#### [SOURCE INFORMATION]

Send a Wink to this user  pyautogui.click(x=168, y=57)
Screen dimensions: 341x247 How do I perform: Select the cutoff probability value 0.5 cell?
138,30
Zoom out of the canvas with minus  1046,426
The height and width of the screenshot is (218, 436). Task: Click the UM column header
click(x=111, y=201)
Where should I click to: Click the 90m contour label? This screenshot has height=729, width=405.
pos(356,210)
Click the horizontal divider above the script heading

#### [WHAT THE TASK REQUIRES]
Give the records above again, word for word.

#### [ANSWER TO THIS TASK]
Send a Wink to this user  pyautogui.click(x=168, y=57)
Screen dimensions: 341x247 How do I perform: Select the cutoff probability value 0.5 cell?
138,30
Zoom out of the canvas with minus  1046,426
The height and width of the screenshot is (218, 436). Task: Click the UM column header
click(x=111, y=201)
Where should I click to: Click the 90m contour label? This screenshot has height=729, width=405.
pos(356,210)
Click the horizontal divider above the script heading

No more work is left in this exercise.